**TASK DETAILS**:
Repeat exactly, and only, the lines from the line containing "Поселения и родовые поместья (101, 194)" through the last line of the records below, including both.

**DATASET EXCERPTS**:
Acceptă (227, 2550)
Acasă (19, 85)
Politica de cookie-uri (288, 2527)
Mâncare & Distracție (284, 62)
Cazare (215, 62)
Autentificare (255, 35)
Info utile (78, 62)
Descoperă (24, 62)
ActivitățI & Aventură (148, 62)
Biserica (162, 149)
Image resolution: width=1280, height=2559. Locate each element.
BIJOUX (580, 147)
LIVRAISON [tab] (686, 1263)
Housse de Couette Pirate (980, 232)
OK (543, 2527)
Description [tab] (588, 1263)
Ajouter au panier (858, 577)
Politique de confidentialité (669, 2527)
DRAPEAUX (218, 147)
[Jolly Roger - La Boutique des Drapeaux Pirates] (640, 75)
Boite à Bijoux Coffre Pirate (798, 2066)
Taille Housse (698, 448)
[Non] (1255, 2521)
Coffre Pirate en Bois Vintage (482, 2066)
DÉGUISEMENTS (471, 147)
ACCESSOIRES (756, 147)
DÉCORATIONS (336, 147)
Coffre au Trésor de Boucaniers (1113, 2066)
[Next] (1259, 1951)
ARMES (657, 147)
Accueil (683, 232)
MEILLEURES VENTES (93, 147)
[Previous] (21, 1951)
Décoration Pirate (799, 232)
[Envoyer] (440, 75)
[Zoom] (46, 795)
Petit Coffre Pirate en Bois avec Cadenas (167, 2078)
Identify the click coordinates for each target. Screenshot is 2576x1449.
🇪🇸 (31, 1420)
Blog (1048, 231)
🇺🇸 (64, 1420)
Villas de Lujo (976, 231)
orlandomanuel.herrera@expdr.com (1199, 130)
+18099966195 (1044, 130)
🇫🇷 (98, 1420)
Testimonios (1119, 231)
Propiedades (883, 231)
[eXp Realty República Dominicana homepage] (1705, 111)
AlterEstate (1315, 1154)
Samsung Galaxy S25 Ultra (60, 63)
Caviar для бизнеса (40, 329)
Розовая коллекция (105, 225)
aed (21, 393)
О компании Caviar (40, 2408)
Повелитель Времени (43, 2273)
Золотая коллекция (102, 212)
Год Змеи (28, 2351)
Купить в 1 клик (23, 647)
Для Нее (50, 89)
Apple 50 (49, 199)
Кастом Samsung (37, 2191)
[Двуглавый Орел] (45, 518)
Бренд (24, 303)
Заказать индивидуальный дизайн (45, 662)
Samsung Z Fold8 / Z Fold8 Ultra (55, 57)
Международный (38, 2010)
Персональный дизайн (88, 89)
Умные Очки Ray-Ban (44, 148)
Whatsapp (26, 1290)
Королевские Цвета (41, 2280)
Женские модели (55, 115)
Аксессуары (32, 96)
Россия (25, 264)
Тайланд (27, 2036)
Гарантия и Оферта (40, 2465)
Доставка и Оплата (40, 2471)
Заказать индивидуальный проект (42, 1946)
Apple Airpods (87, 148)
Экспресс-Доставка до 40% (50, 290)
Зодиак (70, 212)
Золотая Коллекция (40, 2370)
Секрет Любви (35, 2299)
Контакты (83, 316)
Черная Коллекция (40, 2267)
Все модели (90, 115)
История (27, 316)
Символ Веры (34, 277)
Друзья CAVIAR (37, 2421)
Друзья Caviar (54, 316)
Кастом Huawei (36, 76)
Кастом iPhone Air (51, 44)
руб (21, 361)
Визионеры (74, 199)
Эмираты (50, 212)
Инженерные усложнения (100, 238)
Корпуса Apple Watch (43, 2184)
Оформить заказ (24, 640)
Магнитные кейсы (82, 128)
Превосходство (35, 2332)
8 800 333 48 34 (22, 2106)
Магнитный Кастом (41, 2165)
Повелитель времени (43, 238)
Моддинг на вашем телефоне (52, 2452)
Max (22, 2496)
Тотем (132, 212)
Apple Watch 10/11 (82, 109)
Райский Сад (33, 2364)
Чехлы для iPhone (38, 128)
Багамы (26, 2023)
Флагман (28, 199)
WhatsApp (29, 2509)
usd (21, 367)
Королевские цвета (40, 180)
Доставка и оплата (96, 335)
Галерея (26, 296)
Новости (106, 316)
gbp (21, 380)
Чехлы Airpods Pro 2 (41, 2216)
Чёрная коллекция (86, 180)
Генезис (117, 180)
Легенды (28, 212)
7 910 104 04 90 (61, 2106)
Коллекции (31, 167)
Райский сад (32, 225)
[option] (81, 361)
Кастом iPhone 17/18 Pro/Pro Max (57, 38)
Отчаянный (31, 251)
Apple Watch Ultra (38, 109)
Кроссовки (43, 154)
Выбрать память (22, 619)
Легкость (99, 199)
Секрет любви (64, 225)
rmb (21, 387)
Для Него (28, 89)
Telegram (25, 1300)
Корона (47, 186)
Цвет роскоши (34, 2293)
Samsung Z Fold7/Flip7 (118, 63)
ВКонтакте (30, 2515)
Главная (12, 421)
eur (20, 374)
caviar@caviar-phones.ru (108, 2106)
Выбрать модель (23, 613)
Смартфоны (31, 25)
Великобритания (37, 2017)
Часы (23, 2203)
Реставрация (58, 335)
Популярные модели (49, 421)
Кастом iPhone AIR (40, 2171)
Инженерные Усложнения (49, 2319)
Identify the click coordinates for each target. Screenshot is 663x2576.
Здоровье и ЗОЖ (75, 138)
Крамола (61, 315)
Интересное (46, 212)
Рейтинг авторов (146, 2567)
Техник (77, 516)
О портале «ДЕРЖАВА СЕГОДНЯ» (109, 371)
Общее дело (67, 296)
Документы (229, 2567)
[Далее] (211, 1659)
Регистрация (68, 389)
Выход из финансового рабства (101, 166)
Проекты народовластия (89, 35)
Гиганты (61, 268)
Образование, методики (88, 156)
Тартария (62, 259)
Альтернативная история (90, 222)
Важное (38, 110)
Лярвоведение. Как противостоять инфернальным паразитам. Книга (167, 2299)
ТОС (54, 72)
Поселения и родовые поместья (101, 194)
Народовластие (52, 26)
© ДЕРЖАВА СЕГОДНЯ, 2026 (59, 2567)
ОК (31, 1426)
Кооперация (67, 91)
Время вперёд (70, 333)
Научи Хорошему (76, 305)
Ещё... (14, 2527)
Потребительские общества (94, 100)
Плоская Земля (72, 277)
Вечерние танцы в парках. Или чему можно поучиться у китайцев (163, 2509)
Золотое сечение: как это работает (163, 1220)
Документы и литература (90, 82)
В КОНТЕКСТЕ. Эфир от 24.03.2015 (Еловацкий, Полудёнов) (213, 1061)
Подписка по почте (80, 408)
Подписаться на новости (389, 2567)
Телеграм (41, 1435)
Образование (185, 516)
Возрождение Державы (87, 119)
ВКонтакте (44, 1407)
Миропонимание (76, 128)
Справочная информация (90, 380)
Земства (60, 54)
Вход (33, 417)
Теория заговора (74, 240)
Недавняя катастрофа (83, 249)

**OUTPUT FOR THIS EXERCISE**:
Поселения и родовые поместья (101, 194)
Народовластие (52, 26)
© ДЕРЖАВА СЕГОДНЯ, 2026 (59, 2567)
ОК (31, 1426)
Кооперация (67, 91)
Время вперёд (70, 333)
Научи Хорошему (76, 305)
Ещё... (14, 2527)
Потребительские общества (94, 100)
Плоская Земля (72, 277)
Вечерние танцы в парках. Или чему можно поучиться у китайцев (163, 2509)
Золотое сечение: как это работает (163, 1220)
Документы и литература (90, 82)
В КОНТЕКСТЕ. Эфир от 24.03.2015 (Еловацкий, Полудёнов) (213, 1061)
Подписка по почте (80, 408)
Подписаться на новости (389, 2567)
Телеграм (41, 1435)
Образование (185, 516)
Возрождение Державы (87, 119)
ВКонтакте (44, 1407)
Миропонимание (76, 128)
Справочная информация (90, 380)
Земства (60, 54)
Вход (33, 417)
Теория заговора (74, 240)
Недавняя катастрофа (83, 249)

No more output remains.